Album Review – Old Crow Medicine Show’s “Jubilee”

Wanna feel old? Then appreciate it’s been 25 years since Old Crow Medicine Show officially formed on a street corner in Harrisonburg, Virginia. It’s been 20 years since they were telling all of us to drink the corn liquor and let the cocaine be. Now Grand Ole Opry members, a proving ground for talent, and the origination point of one of the most popular (and reviled) songs in country history (yes, “Wagon Wheel”), Old Crow Medicine Show feels just as much like an institution as it does a band.

To celebrate 25 years of existence, they’ve released the new album Jubilee, which feels very much like vintage and peak Old Crow Medicine Show. Though the origins of Old Crow are as a busking string band putting on a post-Vaudevillian show sweating hard for your ragged dollar, at times in the band’s history they’ve gotten a little bored with that formula and leaned too much into trying to be an alt-country or indie folk band.

But Old Crow Medicine Show is at its best when they embrace the wild assed hillbilly street performer persona. Crow has always put the “show” into their version of throwback country, and some consider them as the first country hipster band, calling it a push between them and BR549. But they pack a lot of entertainment into each note, and that’s what you get on Jubilee.

“Keel Over and Die,” “I Want It Now,” “Wolfman of the Ozarks,” and “Belle Meade Cockfight” with the incredible Sierra Ferrell are just the kind of frenetic and entertaining tunes that have sustained Old Crow Medicine Show for a quarter century.
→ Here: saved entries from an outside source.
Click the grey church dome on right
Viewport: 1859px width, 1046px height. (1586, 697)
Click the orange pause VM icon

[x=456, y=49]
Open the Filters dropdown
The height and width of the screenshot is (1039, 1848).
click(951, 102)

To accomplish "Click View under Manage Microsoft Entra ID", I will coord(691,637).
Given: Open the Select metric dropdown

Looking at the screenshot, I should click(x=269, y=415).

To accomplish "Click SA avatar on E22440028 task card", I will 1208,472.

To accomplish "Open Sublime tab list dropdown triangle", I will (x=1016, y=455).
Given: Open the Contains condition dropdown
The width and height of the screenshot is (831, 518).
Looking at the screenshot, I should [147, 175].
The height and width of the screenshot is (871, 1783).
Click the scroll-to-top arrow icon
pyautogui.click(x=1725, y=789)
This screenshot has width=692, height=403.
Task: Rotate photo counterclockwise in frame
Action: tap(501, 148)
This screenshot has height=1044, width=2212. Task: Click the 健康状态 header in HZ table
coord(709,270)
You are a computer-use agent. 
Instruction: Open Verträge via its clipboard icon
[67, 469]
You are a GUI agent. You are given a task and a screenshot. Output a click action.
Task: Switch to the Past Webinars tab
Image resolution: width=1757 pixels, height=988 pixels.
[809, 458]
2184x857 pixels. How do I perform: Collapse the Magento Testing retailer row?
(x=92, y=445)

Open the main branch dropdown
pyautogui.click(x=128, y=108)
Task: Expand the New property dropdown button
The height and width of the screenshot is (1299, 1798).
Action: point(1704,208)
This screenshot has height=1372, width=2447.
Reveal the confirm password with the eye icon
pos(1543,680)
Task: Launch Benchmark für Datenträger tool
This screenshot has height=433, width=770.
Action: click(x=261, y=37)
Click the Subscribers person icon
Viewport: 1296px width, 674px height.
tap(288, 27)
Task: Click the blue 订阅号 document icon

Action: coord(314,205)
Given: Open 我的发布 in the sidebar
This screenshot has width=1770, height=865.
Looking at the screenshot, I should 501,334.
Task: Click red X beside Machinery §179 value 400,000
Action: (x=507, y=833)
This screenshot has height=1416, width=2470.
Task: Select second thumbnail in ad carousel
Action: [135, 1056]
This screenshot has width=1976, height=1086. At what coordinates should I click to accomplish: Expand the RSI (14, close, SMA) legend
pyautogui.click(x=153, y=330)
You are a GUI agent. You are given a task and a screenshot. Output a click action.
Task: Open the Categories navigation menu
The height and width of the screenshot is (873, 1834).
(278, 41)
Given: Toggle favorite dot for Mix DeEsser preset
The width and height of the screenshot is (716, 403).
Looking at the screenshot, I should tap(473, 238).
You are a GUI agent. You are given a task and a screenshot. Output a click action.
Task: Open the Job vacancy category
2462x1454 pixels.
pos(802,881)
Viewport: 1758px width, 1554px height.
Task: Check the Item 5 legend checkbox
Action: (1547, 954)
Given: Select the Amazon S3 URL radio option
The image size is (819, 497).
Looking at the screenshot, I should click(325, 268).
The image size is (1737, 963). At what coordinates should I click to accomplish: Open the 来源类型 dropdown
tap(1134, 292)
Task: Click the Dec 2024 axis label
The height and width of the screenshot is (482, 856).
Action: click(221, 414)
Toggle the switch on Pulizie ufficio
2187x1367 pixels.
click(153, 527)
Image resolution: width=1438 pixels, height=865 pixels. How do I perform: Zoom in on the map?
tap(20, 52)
And despite the final remaining founding member Ketch Secor now finding his way through the world in his mid 40s, he still can bring the speed and enthusiasm these songs require.

Since the beginning, Old Crow Medicine Show has also tried to slip in some more meaningful songs, including ones that address things like poverty and addiction. With so much talk about small towns and the American poor, let’s allow “Allegheny Lullaby” about the prison some small towns become for poor people to enter the chat. Old Crow may not specialize in love songs, but that’s really what “Wagon Wheel” is when you boil it down. “Smoky Mountain Girl” with its great melody and chorus makes a run at being one of the band’s best.

Another good song from the album is “Nameless, TN” that gives off Bob Dylan vibes. One of the band’s original members Willie Watson shows up to sing on the song “Miles Away,” which is co-written by Ketch Secor’s current catch, surging bluegrass star Molly Tuttle. Ketch writes or co-writes all the songs on the album, including multiple co-writes with the rather recent addition to the band, banjo/guitar player Mason Via.

After Ketch Secor, bass player Morgan Jahnig is the longest serving member in Old Crow. Though drummer Jerry Pentecost appears on this album, it appears he was replaced recently live with Dante Pope. Multi-instrumentalist Mike Harris is another recent edition to the band, and you also can’t forget Cory Younts, who performs on mandolin when he’s not getting sloshed at Dee’s Liquor Lounge and loudly talking shit on everyone else in the industry, including yours truly.

Old Crow Medicine Show isn’t trying to reinvent the wagon wheel here or anything, or trying too hard to save the world with overly sappy sentiments like they sometimes do. Sure, they can be a little cheesy at times, but that’s what they do best. They’re Old Crow Medicine SHOW, and Jubilee embraces everything that’s enjoyable about this band, making for a great way to commemorate 25 years.